I had such a problem with this as well. I was posting JSON to an action, yet my JsonProperty names were ignored. Thus, my model properties were always empty.
public class MyModel
{
[JsonProperty(PropertyName = "prop1")]
public int Property1 { get; set; }
[JsonProperty(PropertyName = "prop2")]
public int Property2 { get; set; }
[JsonProperty(PropertyName = "prop3")]
public int Property3 { get; set; }
public int Foo { get; set; }
}
I am posting to an action using this custom jquery function:
(function ($) {
$.postJSON = function (url, data, dataType) {
var o = {
url: url,
type: 'POST',
contentType: 'application/json; charset=utf-8'
};
if (data !== undefined)
o.data = JSON.stringify(data);
if (dataType !== undefined)
o.dataType = dataType;
return $.ajax(o);
};
}(jQuery));
And I call it like this:
data = {
prop1: 1,
prop2: 2,
prop3: 3,
foo: 3,
};
$.postJSON('/Controller/MyAction', data, 'json')
.success(function (response) {
...do whatever with the JSON I got back
});
Unfortunately, only foo was ever getting bound (odd, since the case is not the same, but I guess the default modelbinder isn't case-sensitive)
[HttpPost]
public JsonNetResult MyAction(MyModel model)
{
...
}
The solution ended up being rather simple
I just implemented a generic version of Dejan's model binder which works very nicely for me.
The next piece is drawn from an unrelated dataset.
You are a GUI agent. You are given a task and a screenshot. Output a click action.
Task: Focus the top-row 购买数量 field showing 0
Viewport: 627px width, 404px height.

It could probably use some dummy checks (like making sure the request is actually application/json), but it's doing the trick right now.
internal class JsonNetModelBinder : IModelBinder
{
public object BindModel(ControllerContext controllerContext, ModelBindingContext bindingContext)
{
controllerContext.HttpContext.Request.InputStream.Position = 0;
var stream = controllerContext.RequestContext.HttpContext.Request.InputStream;
var readStream = new StreamReader(stream, Encoding.UTF8);
var json = readStream.ReadToEnd();
return JsonConvert.DeserializeObject(json, bindingContext.ModelType);
}
}
When I want to use it on a specific action, I simply tell it that I want to use my custom Json.Net model binder instead:
[HttpPost]
public JsonNetResult MyAction([ModelBinder(typeof(JsonNetModelBinder))] MyModel model)
{
...
}
Now my [JsonProperty(PropertyName = "")] attributes are no longer ignored on MyModel and everything is bound correctly!